Sono solo alcune delle varianti delle piste ciclabili visibili a Viterbo. Un’installazione diffusa, non utilizzata, destinata forse a fare scuola in tutta Europa. Chissà che non sia già finita nel dossier della candidatura a capitale della cultura per il 2033.

Viterbo - La pista ciclabile con tombino e giardino

Viterbo – La pista ciclabile con tombino e giardino


A livello mondiale è Copenhagen ad avere il primato della superficie riservata alle due ruote, con circa 400 chilometri di percorsi. In Italia, la capitale indiscussa della mobilità ciclabile è Reggio Emilia, che vanta il primato di 48 metri di ciclabile ogni cento abitanti, mentre Ferrara ha una delle reti più estese.
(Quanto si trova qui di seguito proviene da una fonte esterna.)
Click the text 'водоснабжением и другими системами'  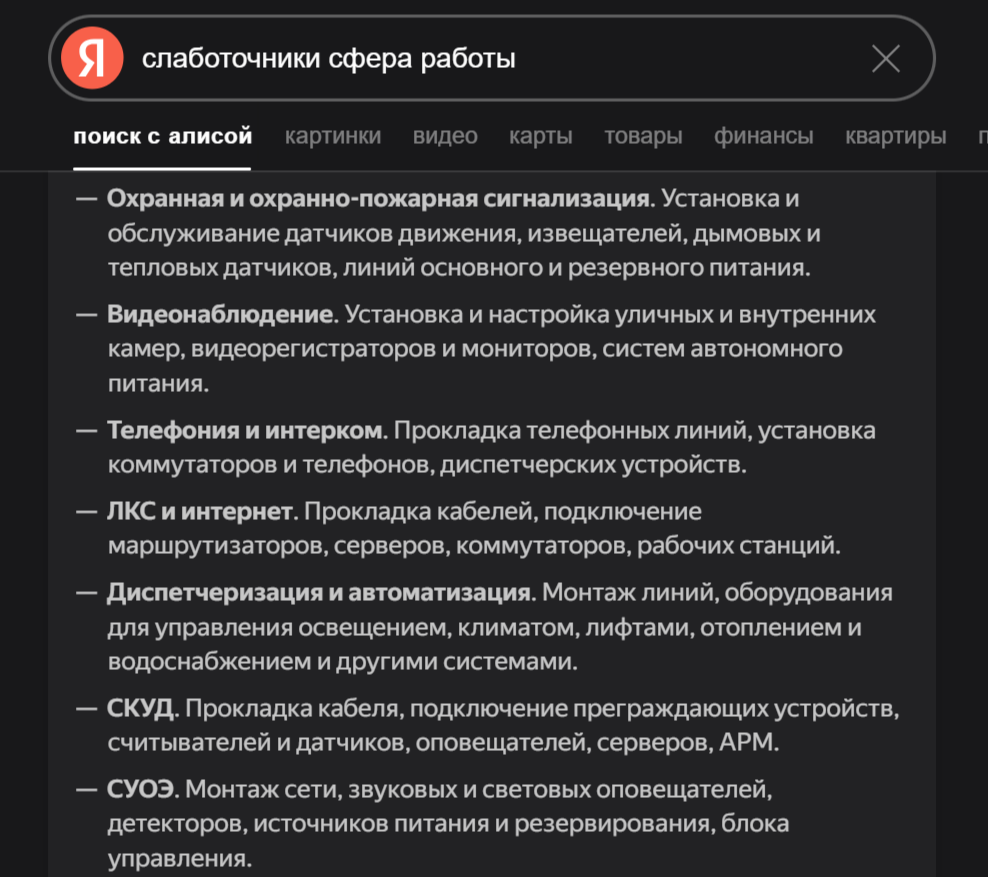[x=340, y=662]
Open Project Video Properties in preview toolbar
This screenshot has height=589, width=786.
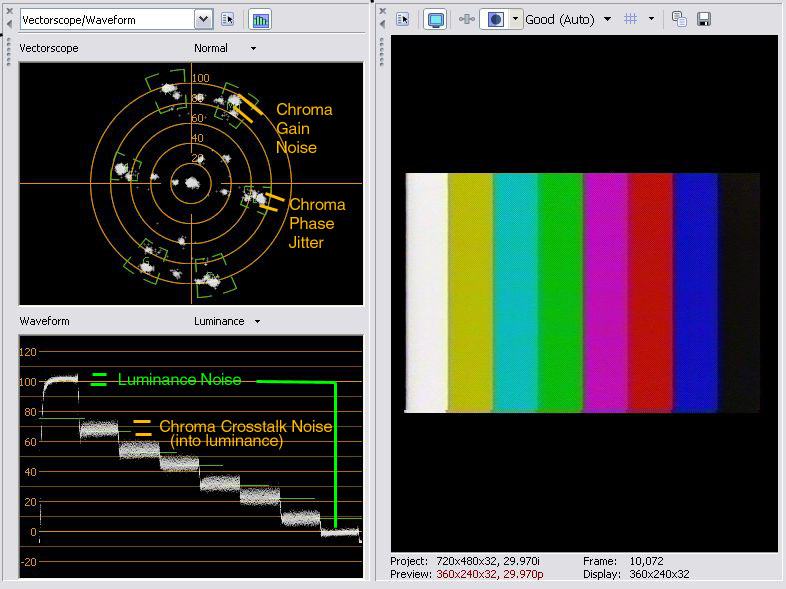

Ma Viterbo, si sa, non vuole essere da meno. Tra conferenze stampa quotidiane inutili, inaugurazioni per ogni sanpietrino spostato e annunci sensazionalistici per ogni ordinaria azione amministrativa, si è sempre alla ricerca di qualcosa da presentare come risultato storico.


La sindaca Chiara Frontini, impegnata a conservare una poltrona da quasi diecimila euro mensili lordi pagati dai cittadini, evidentemente non può occuparsi anche di dettagli come le piste ciclabili e i danni che stanno producendo in varie zone della città.

Con la ciclabile l’amministrazione ha voluto superarsi. In barba alla struttura urbanistica del capoluogo della Tuscia, che non è esattamente quella di Ferrara o Copenhagen, si è deciso di tracciare percorsi in tutta la città. Senza farsi fermare da pendenze, interruzioni, carreggiate strette e itinerari che finiscono nel nulla.

E soprattutto senza farsi scoraggiare da un dettaglio non secondario: molte piste sono unidirezionali. A Viterbo esistono le ciclabili di sola andata. Perché spesso non c’è spazio per la doppia corsia. O per quella di ritorno.

Dal quartiere Pilastro alla Pila, dal Murialdo al Riello, centinaia di cordoli gialli fanno bella e inutile mostra di sé. Aspettano ciclisti che, almeno per ora, stentano ad arrivare.

Viterbo - La pista ciclabile tipicamente scolorita

Viterbo – La pista ciclabile tipicamente scolorita


In vari tratti, poi, la pista rossa mostra già i segni del tempo e dell’uso. Pioggia, sole e macchine che passano sopra la segnaletica fanno il resto. Il rosso scolora, si consuma, perde forza. Una ciclabile lavabile, appunto. Non con acqua e sapone, ma con meteo e traffico quotidiano.

A nulla sono servite le oltre mille firme del comitato spontaneo della Pila per chiederne la rimozione dei cordoli. Si va avanti. Anche davanti alle proteste dei cittadini. E, alla luce dell’accordo con Forza Italia, si capisce meglio come il civismo abbia abdicato completamente alla propria vocazione originaria.

Quindi chissenefrega se gli incassi di negozi e attività commerciali sono in picchiata. Chissenefrega se ai residenti si cambia la mobilità e, quindi, la vita quotidiana dalla sera alla mattina.

Chissenefrega se una radice o un tombino si frappongono alla ciclabile. Si incorpora tutto. Oppure si ricorre alla panacea di tutti i mali: la transenna. In questo caso, una transennina.

Viterbo - La pista ciclabile in via De Lellis

Viterbo – La pista ciclabile in via De Lellis


La pista ciclabile di Viterbo è un vero capolavoro di sciatteria e insensatezza. In diversi punti appare anche pericolosa, con incidenti già segnalati.

L’ultima arrivata, in ordine di tempo, è la pista di atterraggio. Ops, la ciclabile di via De Lellis, di fronte all’università della Tuscia. In mezzo le bici, tutto intorno le auto.

Qui siamo all’ultimo livello di difficoltà. Come in un videogioco.

Almeno per ora. Ma questo non è un videogioco. È la vita delle persone in carne ed ossa che viene stravolta.